** BEGIN RECORDS SUPPLIED **
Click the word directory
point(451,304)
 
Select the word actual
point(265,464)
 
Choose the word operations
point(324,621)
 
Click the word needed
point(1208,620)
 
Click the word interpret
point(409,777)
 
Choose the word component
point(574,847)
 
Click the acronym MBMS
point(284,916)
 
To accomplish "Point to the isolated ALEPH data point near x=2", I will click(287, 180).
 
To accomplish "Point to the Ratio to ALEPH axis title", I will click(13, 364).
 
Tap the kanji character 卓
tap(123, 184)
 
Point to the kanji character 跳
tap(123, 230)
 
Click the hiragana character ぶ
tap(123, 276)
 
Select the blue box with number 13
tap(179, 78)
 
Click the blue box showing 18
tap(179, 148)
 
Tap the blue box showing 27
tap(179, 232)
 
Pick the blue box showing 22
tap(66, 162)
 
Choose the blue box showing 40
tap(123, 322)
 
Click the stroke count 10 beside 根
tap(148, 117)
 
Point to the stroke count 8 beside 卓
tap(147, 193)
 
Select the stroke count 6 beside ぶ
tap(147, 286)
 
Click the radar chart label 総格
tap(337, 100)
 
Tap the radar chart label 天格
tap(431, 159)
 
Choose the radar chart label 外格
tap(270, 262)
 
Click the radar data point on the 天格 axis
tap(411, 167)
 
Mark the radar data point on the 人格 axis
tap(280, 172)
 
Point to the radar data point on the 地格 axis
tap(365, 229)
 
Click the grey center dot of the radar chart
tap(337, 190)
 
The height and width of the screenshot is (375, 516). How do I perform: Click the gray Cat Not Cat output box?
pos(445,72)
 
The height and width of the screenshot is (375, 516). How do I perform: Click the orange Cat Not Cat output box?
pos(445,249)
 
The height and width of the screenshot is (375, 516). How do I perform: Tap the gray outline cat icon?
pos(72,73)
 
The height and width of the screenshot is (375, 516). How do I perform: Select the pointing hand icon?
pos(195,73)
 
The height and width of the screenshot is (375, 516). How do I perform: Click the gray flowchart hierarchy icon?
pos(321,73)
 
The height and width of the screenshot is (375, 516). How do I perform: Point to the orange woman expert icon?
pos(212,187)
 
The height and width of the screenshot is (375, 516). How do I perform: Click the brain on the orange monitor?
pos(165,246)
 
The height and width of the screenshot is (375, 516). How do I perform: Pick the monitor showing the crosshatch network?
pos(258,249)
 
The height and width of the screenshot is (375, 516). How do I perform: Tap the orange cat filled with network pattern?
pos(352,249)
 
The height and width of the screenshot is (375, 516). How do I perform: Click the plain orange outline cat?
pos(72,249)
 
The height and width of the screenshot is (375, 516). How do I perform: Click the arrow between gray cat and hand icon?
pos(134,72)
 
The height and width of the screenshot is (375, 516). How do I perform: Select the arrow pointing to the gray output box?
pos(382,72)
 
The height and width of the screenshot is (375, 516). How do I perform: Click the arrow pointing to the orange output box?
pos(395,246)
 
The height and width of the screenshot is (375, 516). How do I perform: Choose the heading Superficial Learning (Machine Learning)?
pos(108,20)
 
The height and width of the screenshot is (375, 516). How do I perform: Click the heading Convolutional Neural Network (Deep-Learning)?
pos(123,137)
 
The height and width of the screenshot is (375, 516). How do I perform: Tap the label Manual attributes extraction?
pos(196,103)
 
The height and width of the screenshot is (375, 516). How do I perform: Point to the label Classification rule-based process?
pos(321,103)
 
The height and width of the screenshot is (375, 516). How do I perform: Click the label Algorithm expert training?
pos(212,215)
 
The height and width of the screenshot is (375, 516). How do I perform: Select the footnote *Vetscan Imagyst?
** END RECORDS SUPPLIED **
### TASK BRIEF
Rewrite the records from the line with "Choose the word component" to the line with "tap(270, 262)", requests included, adding 89 to every coordinate in the answers.

### THE RESPONSE
Choose the word component
point(663,936)
 
Click the acronym MBMS
point(373,1005)
 
To accomplish "Point to the isolated ALEPH data point near x=2", I will click(376, 269).
 
To accomplish "Point to the Ratio to ALEPH axis title", I will click(102, 453).
 
Tap the kanji character 卓
tap(212, 273)
 
Point to the kanji character 跳
tap(212, 319)
 
Click the hiragana character ぶ
tap(212, 365)
 
Select the blue box with number 13
tap(268, 167)
 
Click the blue box showing 18
tap(268, 237)
 
Tap the blue box showing 27
tap(268, 321)
 
Pick the blue box showing 22
tap(155, 251)
 
Choose the blue box showing 40
tap(212, 411)
 
Click the stroke count 10 beside 根
tap(237, 206)
 
Point to the stroke count 8 beside 卓
tap(236, 282)
 
Select the stroke count 6 beside ぶ
tap(236, 375)
 
Click the radar chart label 総格
tap(426, 189)
 
Tap the radar chart label 天格
tap(520, 248)
 
Choose the radar chart label 外格
tap(359, 351)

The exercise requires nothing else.